▶ COMPITI RICHIESTI:
a - Stabilisca se le seguenti affermazioni concordano con il brano su Antonio Martini, rispondendo a ciascuna con sì o no e citando testualmente le parole decisive del brano: (i) Martini si laureò all'Università di Pisa nel 1748; (ii) la pubblicazione del Nuovo Testamento fu completata nel 1765; (iii) nel lavoro sul testo ebraico dell'Antico Testamento Martini ebbe l'aiuto di un rabbino.
b - Fornisca la prosecuzione del brano su Antonio Martini, a partire dall'ultima frase riportata.

---- ESTRATTO DEL TESTO

Studiò
nel Collegio Cicognini di Prato e poi all'Università
di Pisa dove si laureò nel 1748. Fin da ragazzo manifestò vocazione
ecclesiastica. In più apprese con facilità le lingue, la letteratura e la
matematica, e aiutò il matematico Bettazzi nella
riforma del calendario.
Su
interessamento dell'abate Antonio Niccolini gli fu
proposta la cattedra di diritto canonico nell'Università di Torino ma, sfumata
l'occasione, trovandosi accolto bene, fu promosso direttore del Collegio di
Superga.
Il
cardinale Carlo Vittorio Amedeo Delle Lanze, sapendo
che Benedetto XIV, desiderava una buona versione della Bibbia in toscano
contemporaneo, spinse il Martini a intraprendere il lavoro.
Frontespizio
di un'edizione della Bibbia di Antonio Martini (1836)
Questi
iniziò una nuova traduzione del Nuovo Testamento secondo la Vulgata sisto-clementina, ma presto si rese conto che questo lavoro
non gli era possibile mentre rimanesse direttore del collegio. Rassegnò quindi
le dimissioni dalla direzione di quest'ultimo e accettò dal re Carlo Emanuele
IV di Savoia una nomina a consigliere di Stato insieme alla commenda
dell'abbazia di San Giacomo della Bessa che ricevette
il 4 luglio 1765[1].
Nonostante
un certo scoraggiamento dovuto alla morte di Benedetto XIV, Martini continuò
l'opera di traduzione, e completò la pubblicazione del Nuovo Testamento nel
1771.
Nel
suo lavoro sul testo ebraico dell'Antico Testamento, la cui traduzione
intraprese dopo quella del Nuovo, fu assistito dal rabbino Terni, uno studioso
ebreo. Segnalò in Appendice e nelle Note le varianti del testo greco dei
Settanta e di altre venerabili traduzioni e del testo ebraico. Si trattò della
prima traduzione in italiano dai tempi del monaco Nicolò Malermi (1471). L'opera fu approvata nella sua interezza, da Pio VI e rimase la traduzione in italiano più diffusa nella Chiesa cattolica italiana
fino al XX secolo.
Il
papa lo volle premiare nominandolo vescovo di Bobbio. Mentre si recava a Roma
per l'investitura, il Martini si fermò a Firenze e il granduca Pietro Leopoldo
rimase colpito dalla cultura di questo uomo di chiesa toscano e gli propose di
venire nominato arcivescovo di Firenze, essendo da poco spirato il precedente
arcivescovo Francesco Gaetano Incontri. Il Martini chiese prima il beneplacito
del pontefice e del Re di Sardegna, e una volta ottenuti accettò l'incarico.

--------
---- REGISTRAZIONI ESTRATTE

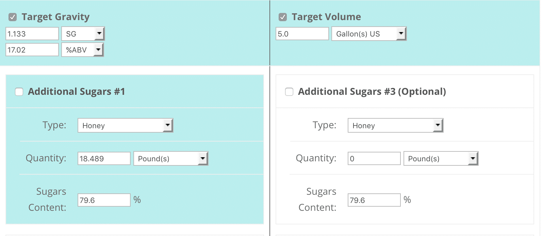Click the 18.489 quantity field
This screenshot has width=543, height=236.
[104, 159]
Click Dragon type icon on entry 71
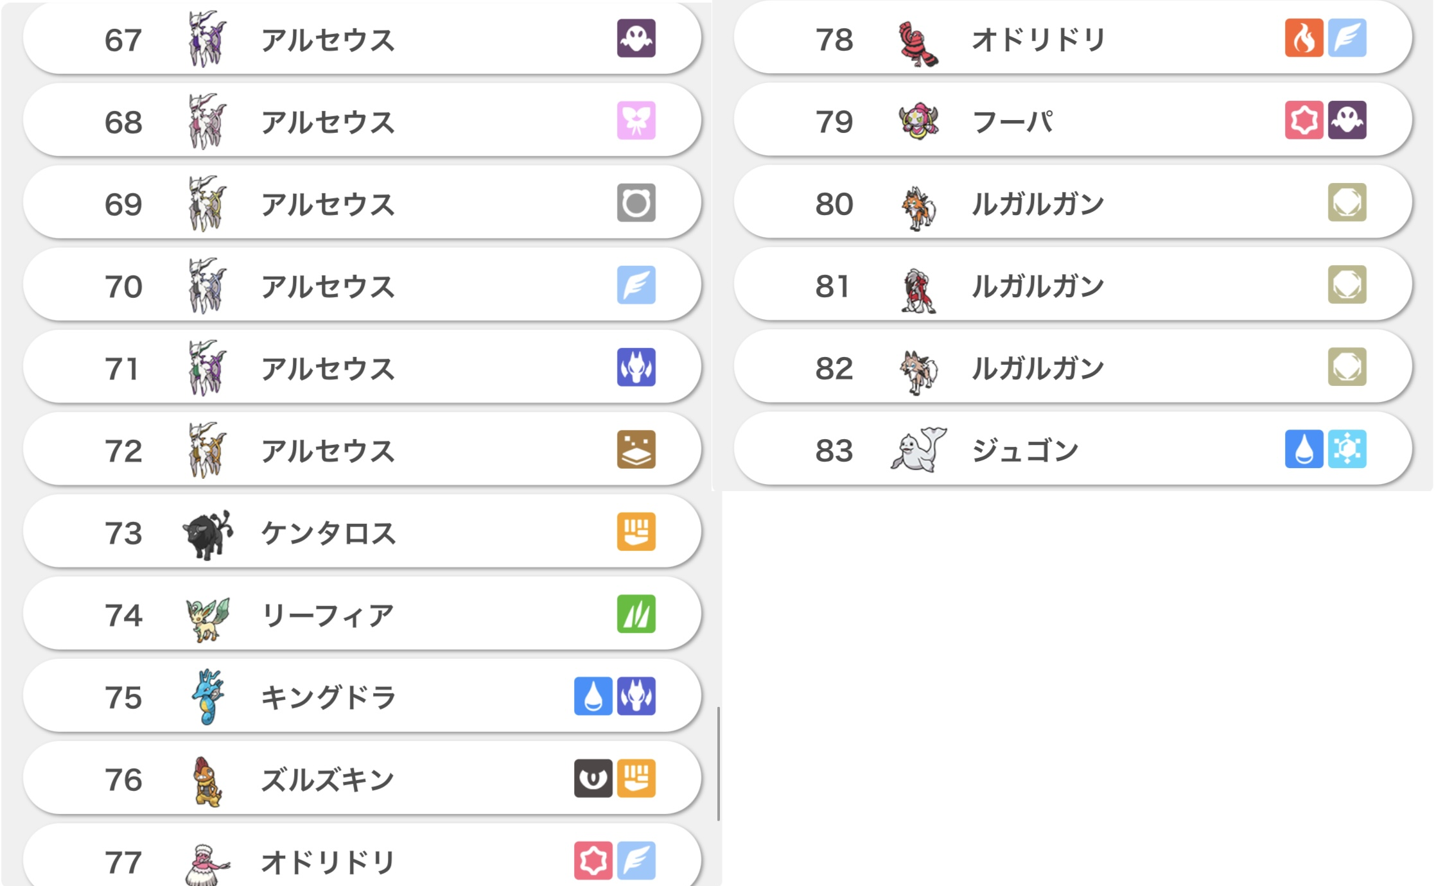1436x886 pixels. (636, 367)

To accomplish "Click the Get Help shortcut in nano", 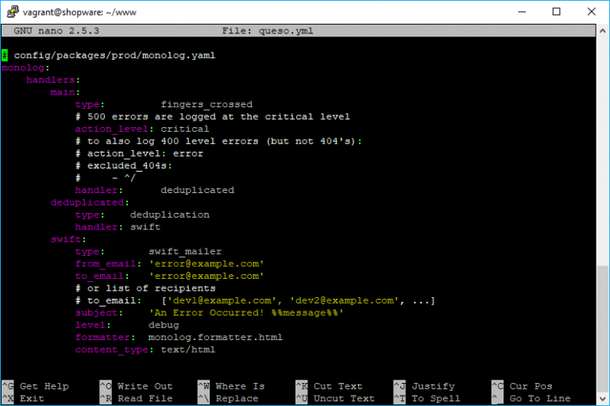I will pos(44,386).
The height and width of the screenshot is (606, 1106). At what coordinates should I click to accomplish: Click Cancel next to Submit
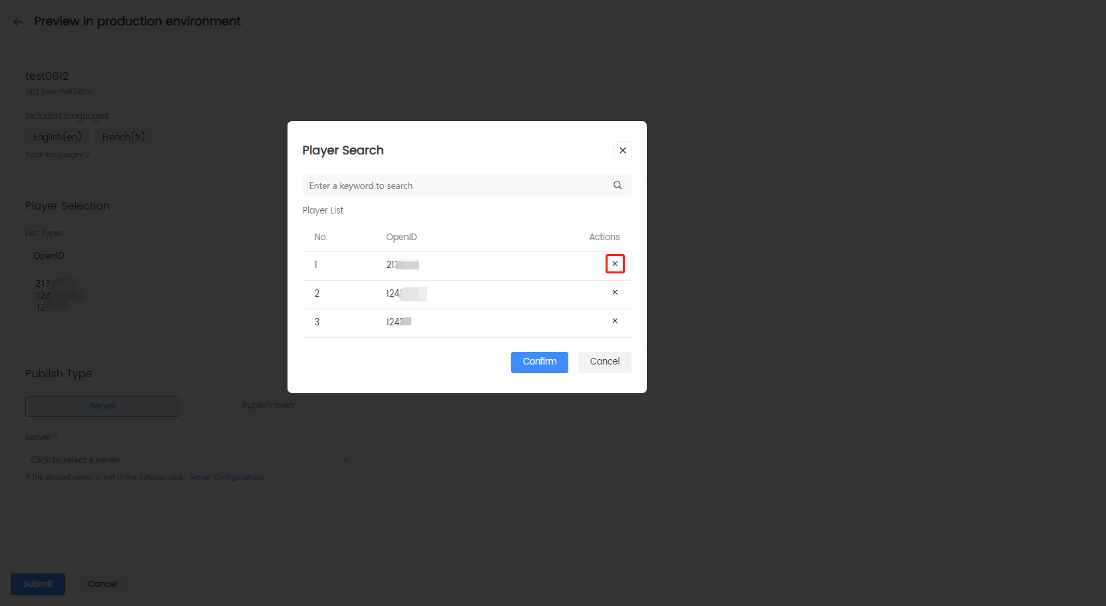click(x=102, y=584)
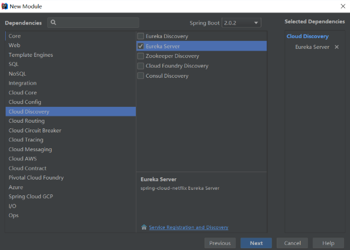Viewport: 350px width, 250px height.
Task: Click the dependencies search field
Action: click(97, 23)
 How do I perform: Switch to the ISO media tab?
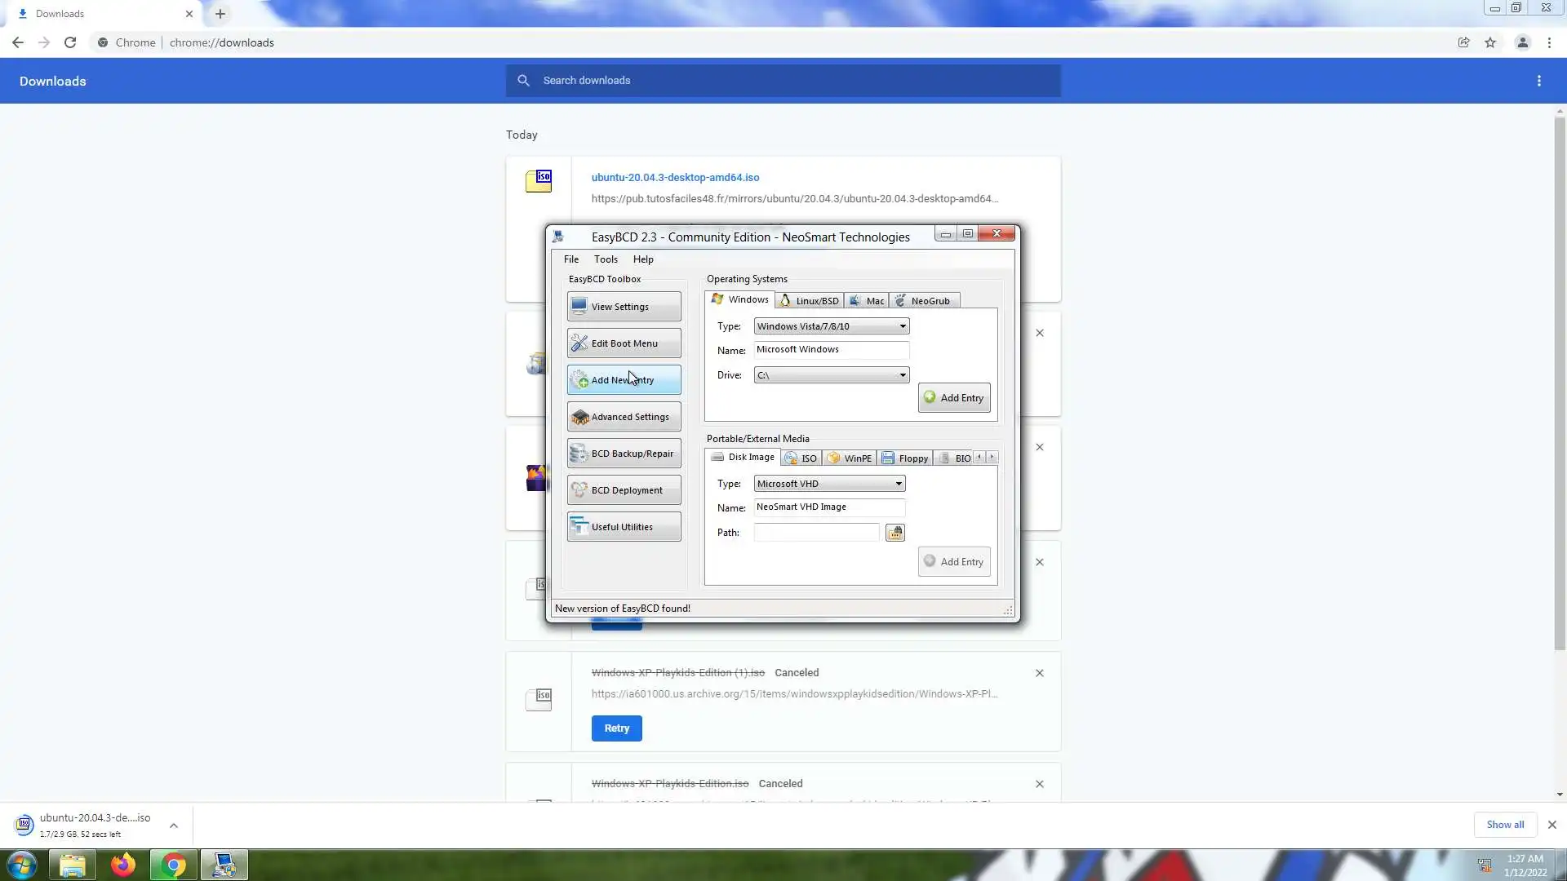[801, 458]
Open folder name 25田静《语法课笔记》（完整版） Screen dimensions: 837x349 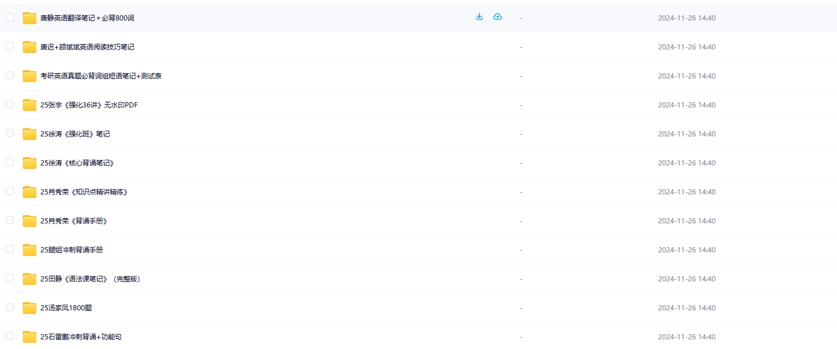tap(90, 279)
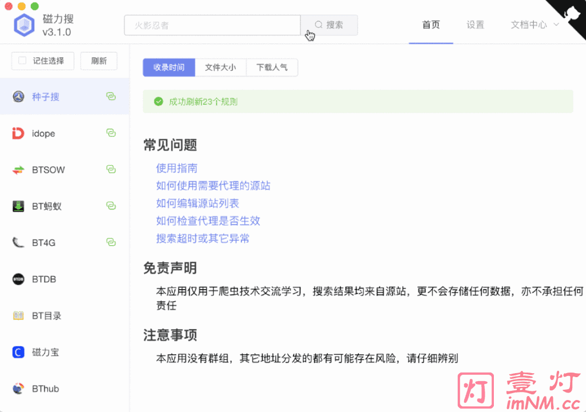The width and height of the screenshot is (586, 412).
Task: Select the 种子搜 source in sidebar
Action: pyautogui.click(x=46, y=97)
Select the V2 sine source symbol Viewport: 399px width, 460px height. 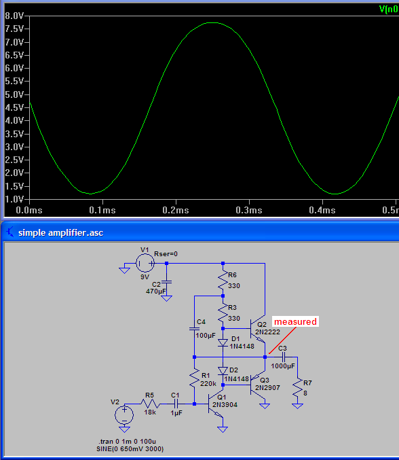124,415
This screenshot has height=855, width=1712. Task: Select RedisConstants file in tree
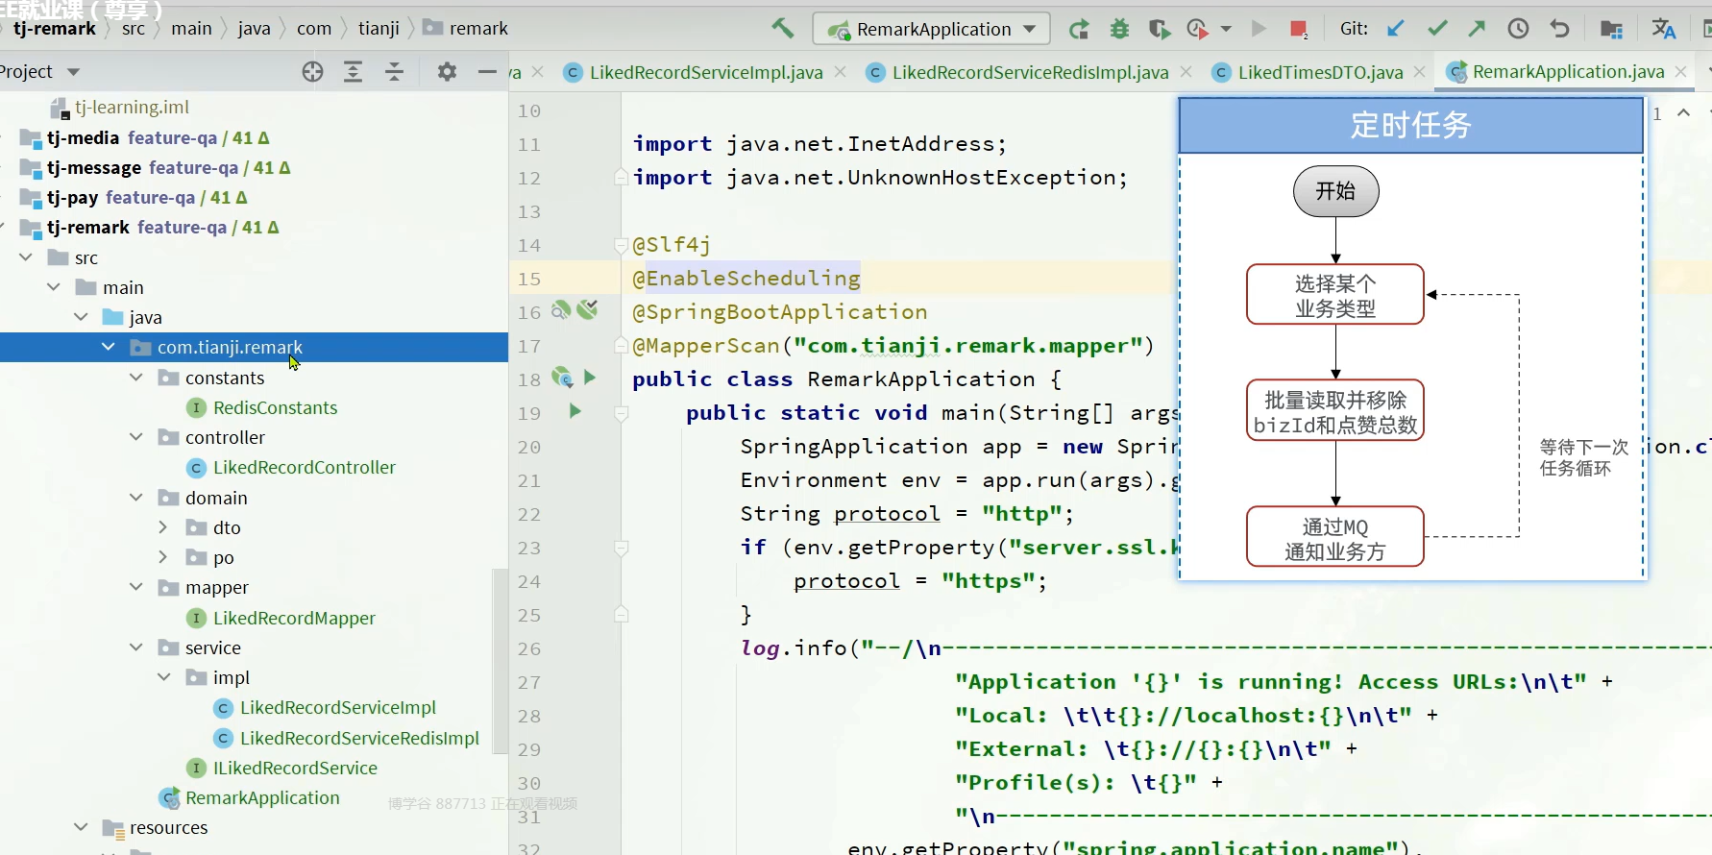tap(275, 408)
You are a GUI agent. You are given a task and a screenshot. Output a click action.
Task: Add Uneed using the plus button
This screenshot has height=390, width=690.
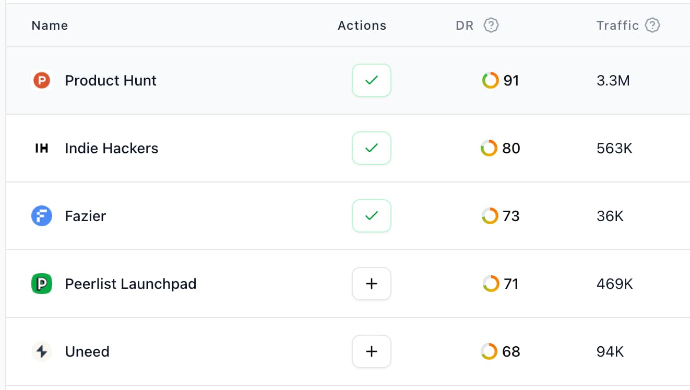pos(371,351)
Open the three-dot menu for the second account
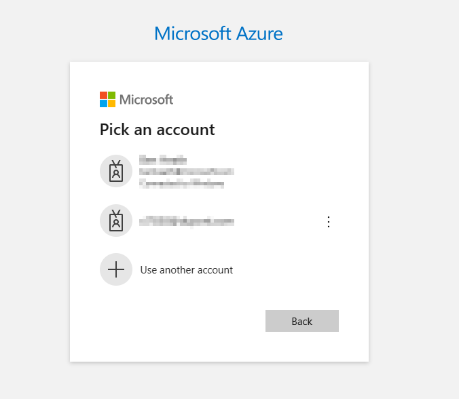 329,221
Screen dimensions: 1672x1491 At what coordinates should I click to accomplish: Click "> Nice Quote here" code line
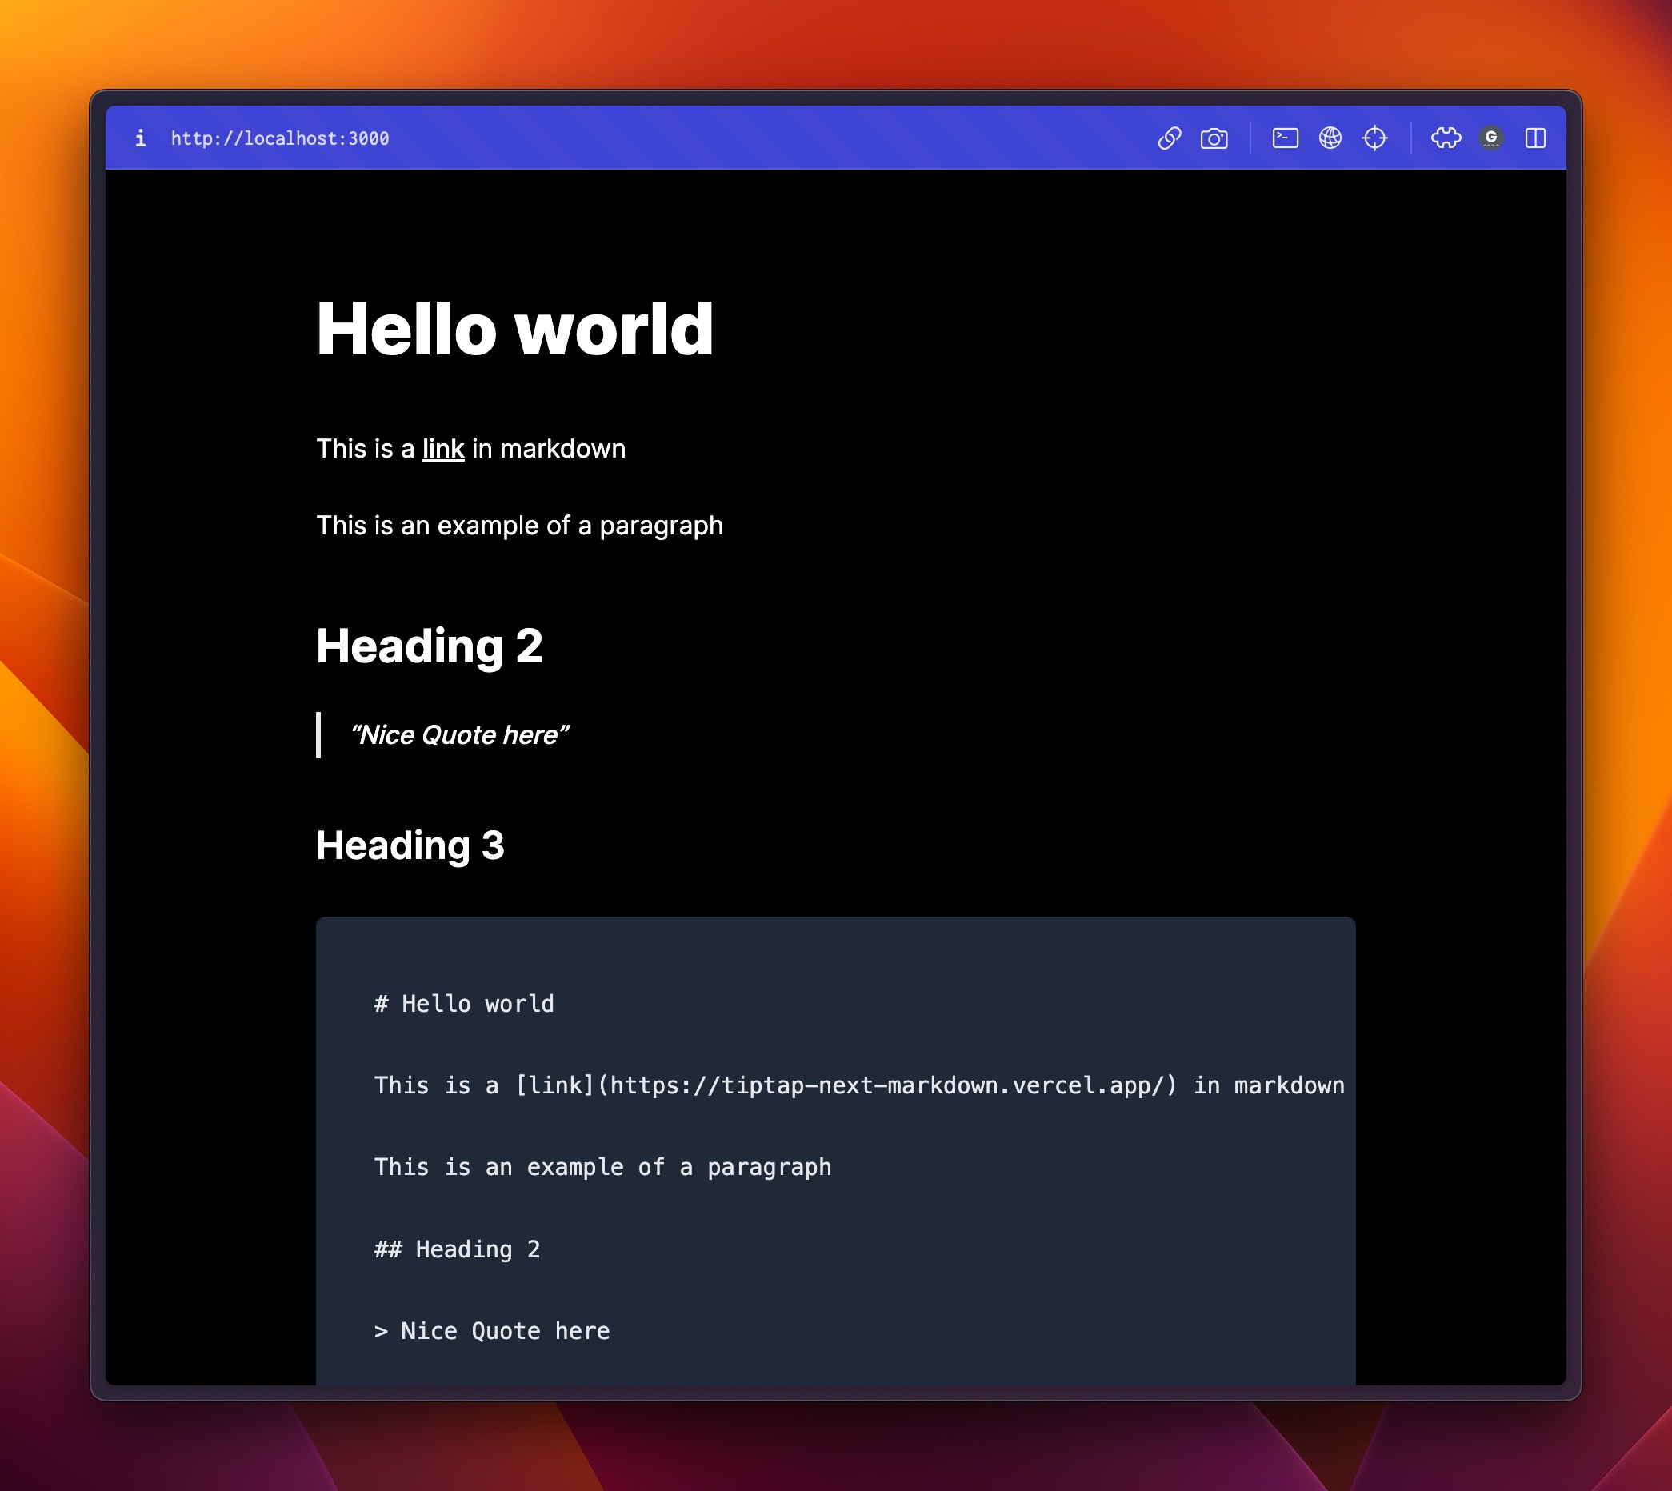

--------

▶ RISPOSTE AI COMPITI:
a -
(i) Sì: «di Pisa dove si laureò nel 1748».
(ii) No: «completò la pubblicazione del Nuovo Testamento nel 1771».
(iii) Sì: «fu assistito dal rabbino Terni».

b -
Venne consacrato a Roma il 2 luglio 1781.
Pietro
Leopoldo in realtà si trovò poi a scontrarsi con l'arcivescovo, che con
fierezza tenne fronte alla sua politica ecclesiastica di stampo giansenistico,
opponendosi duramente alle riforme che secolarizzavano gli istituti religiosi,
ridimensionavano il potere del clero, eccetera. Nell'aprile del 1787 il
Granduca chiamò un'assemblea dei vescovi del Granducato in Palazzo Pitti, e il Martini seppe far valere le proprie posizioni a
fronte dei soprusi del Granduca: Pietro Leopoldo avrebbe voluto infatti una rottura
con Roma nell'ottica di una maggiore indipendenza delle sue decisioni in
materia di clero.
Sostenne
il Seminario Maggiore Arcivescovile di Firenze e fondò il seminario di Firenzuola, nell'ottica di un'attenzione particolare verso
le zone montane, e compì una minuziosa visita pastorale nelle parrocchie della
diocesi.
Durante
il suo arcivescovato ebbe luogo l'occupazione francese della Toscana, ed egli,
grazie alla sua forza ed alla sua condotta di lineare moralità, seppe
intraprendere delle tutto sommato buone relazioni con gli occupanti che lo
trattarono con stima.
La
sua grande generosità nella carità lo portò alla povertà: a fronte delle nuove
tasse imposte dai francesi, egli arrivò ad offrire agli stranieri la croce
pettorale e l'anello vescovile, non avendo ormai più denari per pagare.
Morì
il 31 dicembre 1809.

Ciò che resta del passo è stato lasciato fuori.